Data provided:
■ ■ ■ ■ ■

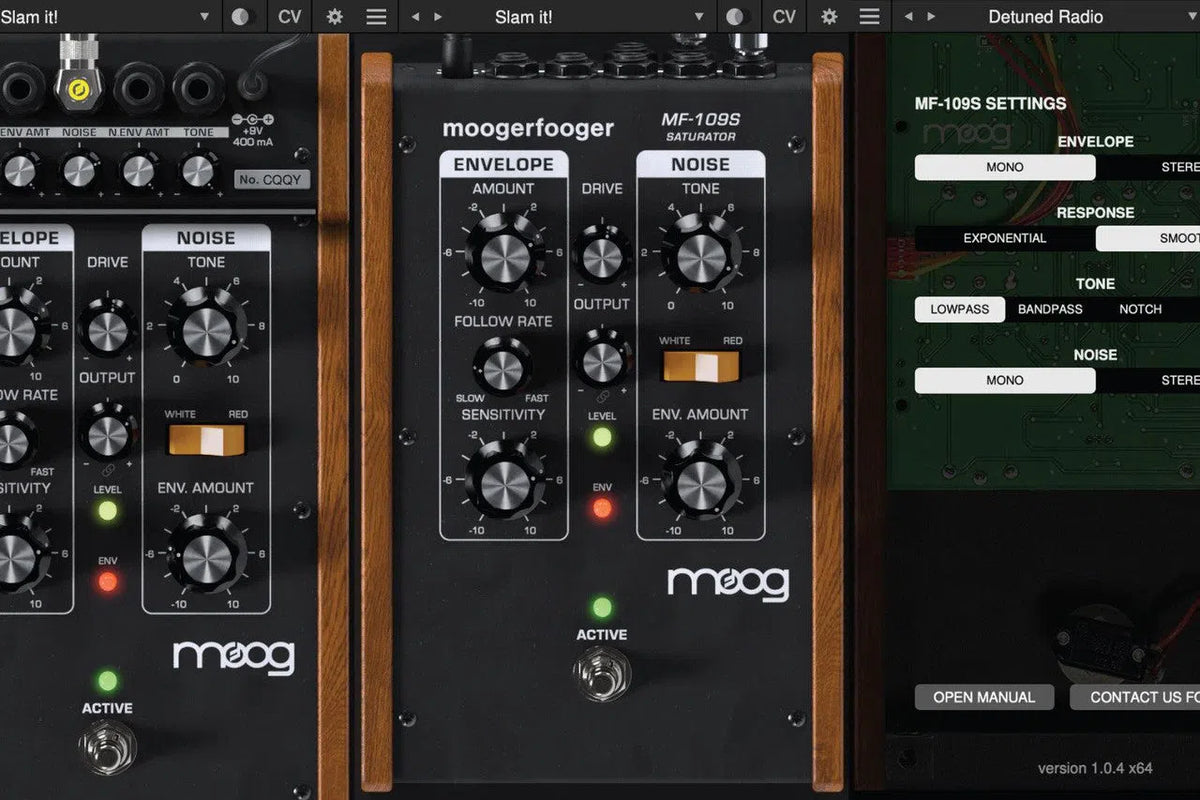The height and width of the screenshot is (800, 1200).
Task: Open the Detuned Radio preset dropdown
Action: (x=1046, y=16)
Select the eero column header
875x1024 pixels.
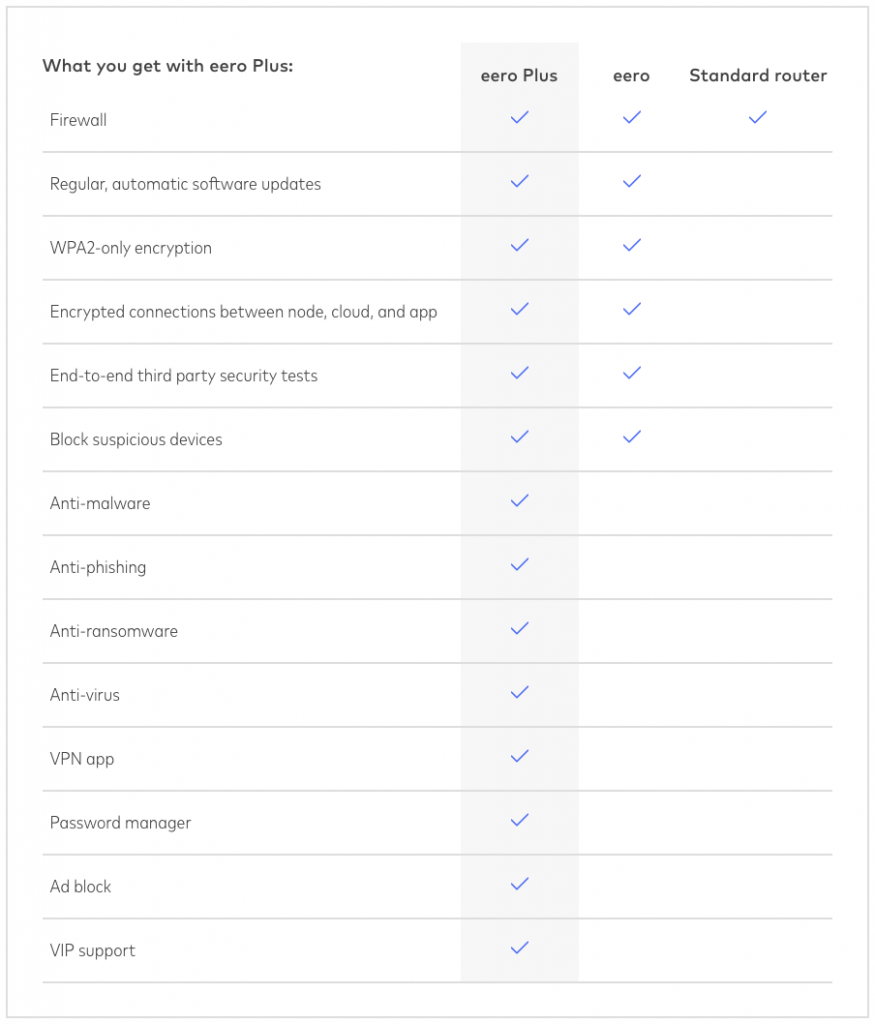pyautogui.click(x=631, y=76)
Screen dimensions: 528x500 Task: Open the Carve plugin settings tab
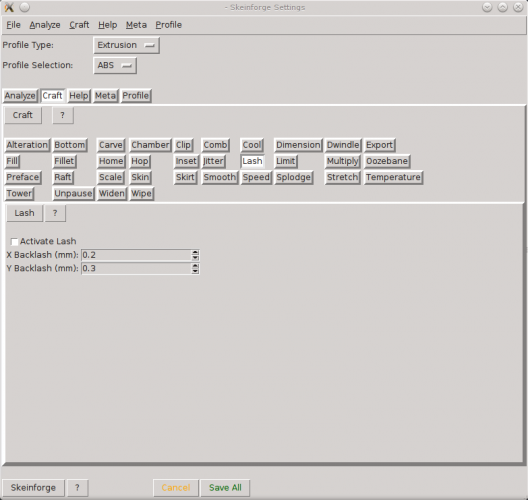coord(111,145)
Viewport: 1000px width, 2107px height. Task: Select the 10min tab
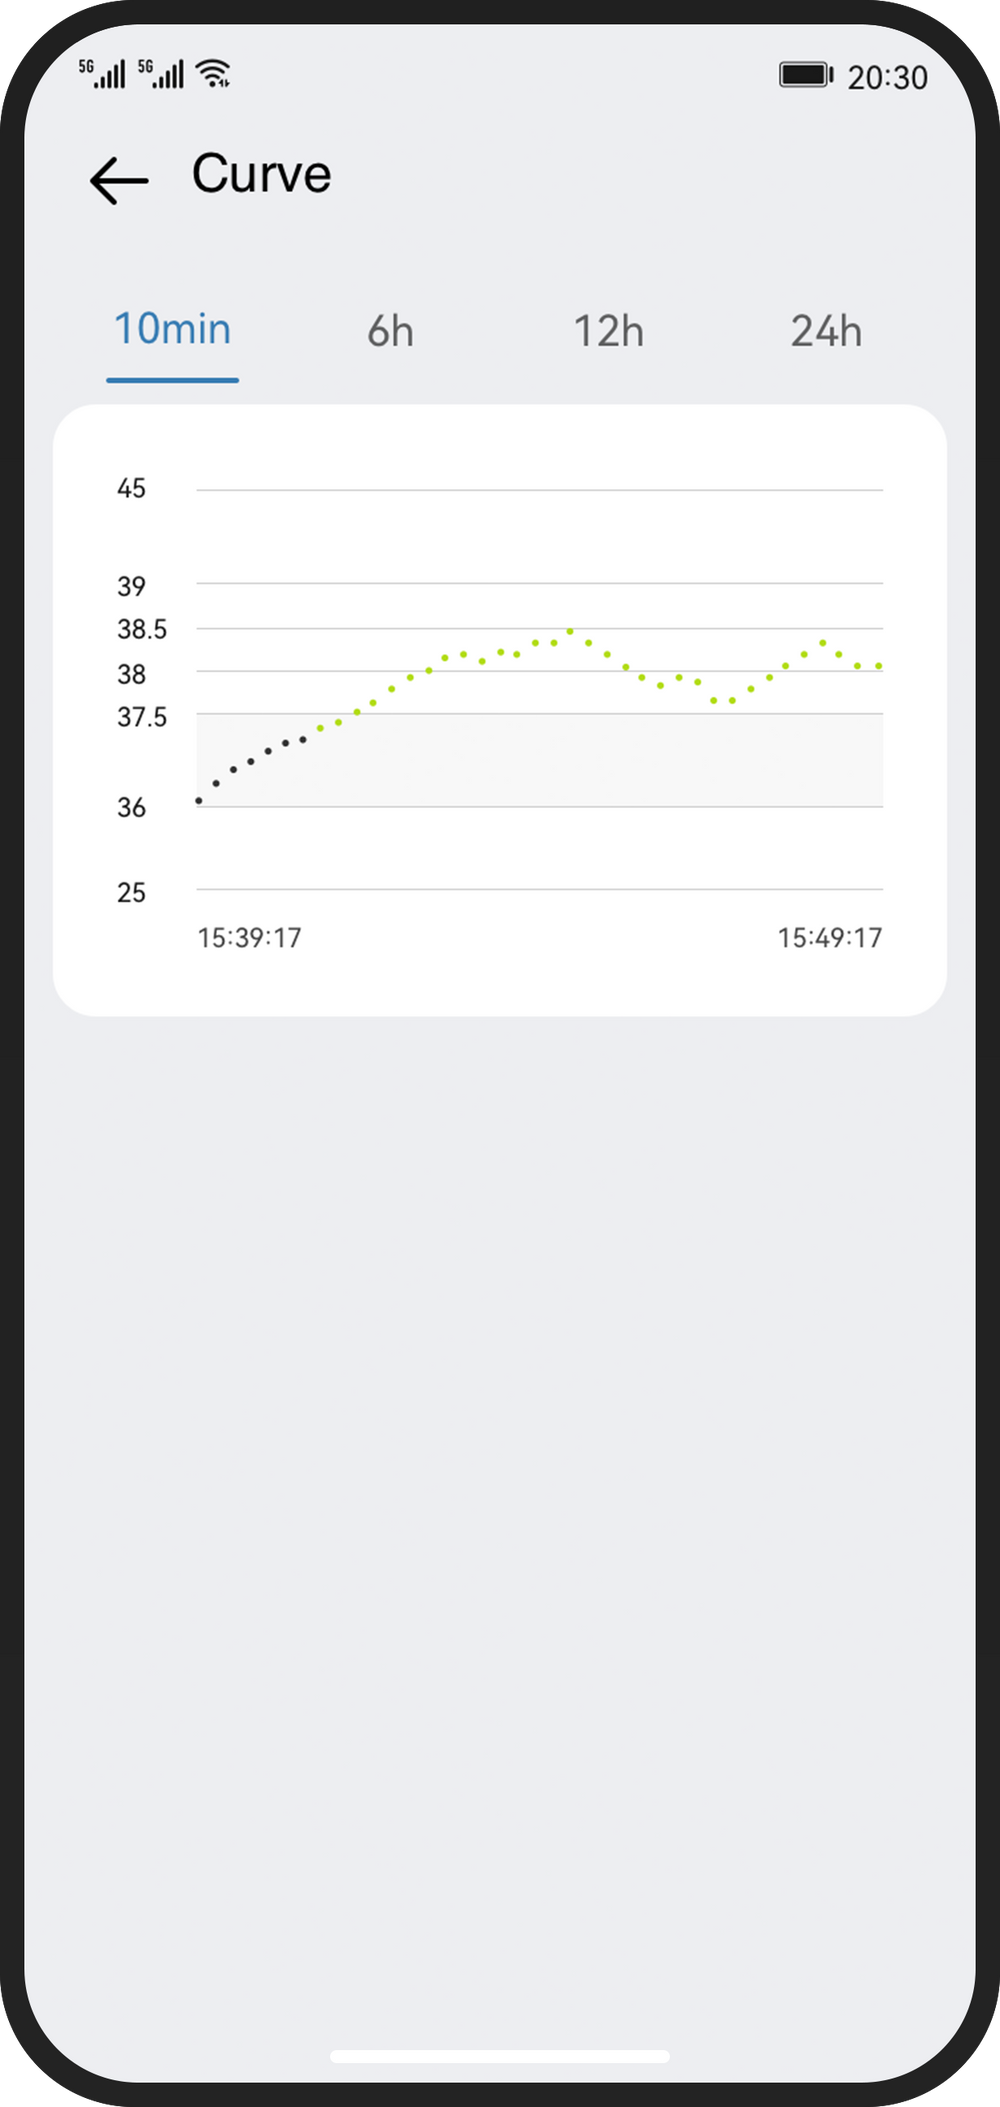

■ ■ ■ ■ ■

Description of the task:
Copy out every line of the data above word for word, leaving out the pictures.

The output:
The height and width of the screenshot is (800, 1200).
Task: Open the Detuned Radio preset dropdown
Action: (x=1046, y=16)
Select the eero column header
875x1024 pixels.
pyautogui.click(x=631, y=76)
Screen dimensions: 528x500 Task: Open the Carve plugin settings tab
coord(111,145)
Viewport: 1000px width, 2107px height. Task: Select the 10min tab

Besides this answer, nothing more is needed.